## How to complete this task
All records below are to be repeated precisely, with nothing added.

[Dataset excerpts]
══════════════════════════════

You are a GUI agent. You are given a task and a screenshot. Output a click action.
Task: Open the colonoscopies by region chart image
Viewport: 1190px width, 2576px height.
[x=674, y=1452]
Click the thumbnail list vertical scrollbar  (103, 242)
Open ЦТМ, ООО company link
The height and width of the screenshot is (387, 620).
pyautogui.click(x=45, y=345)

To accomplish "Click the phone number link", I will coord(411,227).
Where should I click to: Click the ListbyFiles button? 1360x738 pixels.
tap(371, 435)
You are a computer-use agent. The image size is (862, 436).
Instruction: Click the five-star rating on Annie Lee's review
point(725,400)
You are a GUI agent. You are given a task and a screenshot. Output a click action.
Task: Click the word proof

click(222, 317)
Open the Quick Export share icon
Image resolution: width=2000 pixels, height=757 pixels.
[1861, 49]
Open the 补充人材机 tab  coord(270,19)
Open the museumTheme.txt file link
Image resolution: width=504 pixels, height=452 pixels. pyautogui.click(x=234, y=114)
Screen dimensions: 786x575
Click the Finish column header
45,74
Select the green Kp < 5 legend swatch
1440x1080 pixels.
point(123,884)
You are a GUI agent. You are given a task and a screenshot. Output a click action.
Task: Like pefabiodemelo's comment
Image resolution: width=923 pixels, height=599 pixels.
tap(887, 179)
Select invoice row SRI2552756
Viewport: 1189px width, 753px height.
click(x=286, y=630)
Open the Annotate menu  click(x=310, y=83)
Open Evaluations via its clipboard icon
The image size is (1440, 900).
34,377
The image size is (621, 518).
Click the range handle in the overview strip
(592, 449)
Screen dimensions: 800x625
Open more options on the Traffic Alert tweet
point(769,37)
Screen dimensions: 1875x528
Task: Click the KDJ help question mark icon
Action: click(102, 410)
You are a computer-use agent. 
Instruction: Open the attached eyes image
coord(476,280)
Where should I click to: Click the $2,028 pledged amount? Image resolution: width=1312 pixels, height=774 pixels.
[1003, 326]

══════════════════════════════

## Expected answer
You are a GUI agent. You are given a task and a screenshot. Output a click action.
Task: Open the colonoscopies by region chart image
Viewport: 1190px width, 2576px height.
[x=674, y=1452]
Click the thumbnail list vertical scrollbar  (103, 242)
Open ЦТМ, ООО company link
The height and width of the screenshot is (387, 620).
pyautogui.click(x=45, y=345)

To accomplish "Click the phone number link", I will coord(411,227).
Where should I click to: Click the ListbyFiles button? 1360x738 pixels.
tap(371, 435)
You are a computer-use agent. The image size is (862, 436).
Instruction: Click the five-star rating on Annie Lee's review
point(725,400)
You are a GUI agent. You are given a task and a screenshot. Output a click action.
Task: Click the word proof

click(222, 317)
Open the Quick Export share icon
Image resolution: width=2000 pixels, height=757 pixels.
[1861, 49]
Open the 补充人材机 tab  coord(270,19)
Open the museumTheme.txt file link
Image resolution: width=504 pixels, height=452 pixels. pyautogui.click(x=234, y=114)
Screen dimensions: 786x575
Click the Finish column header
45,74
Select the green Kp < 5 legend swatch
1440x1080 pixels.
point(123,884)
You are a GUI agent. You are given a task and a screenshot. Output a click action.
Task: Like pefabiodemelo's comment
Image resolution: width=923 pixels, height=599 pixels.
tap(887, 179)
Select invoice row SRI2552756
Viewport: 1189px width, 753px height.
click(x=286, y=630)
Open the Annotate menu  click(x=310, y=83)
Open Evaluations via its clipboard icon
The image size is (1440, 900).
34,377
The image size is (621, 518).
Click the range handle in the overview strip
(592, 449)
Screen dimensions: 800x625
Open more options on the Traffic Alert tweet
point(769,37)
Screen dimensions: 1875x528
Task: Click the KDJ help question mark icon
Action: click(102, 410)
You are a computer-use agent. 
Instruction: Open the attached eyes image
coord(476,280)
Where should I click to: Click the $2,028 pledged amount? Image resolution: width=1312 pixels, height=774 pixels.
[1003, 326]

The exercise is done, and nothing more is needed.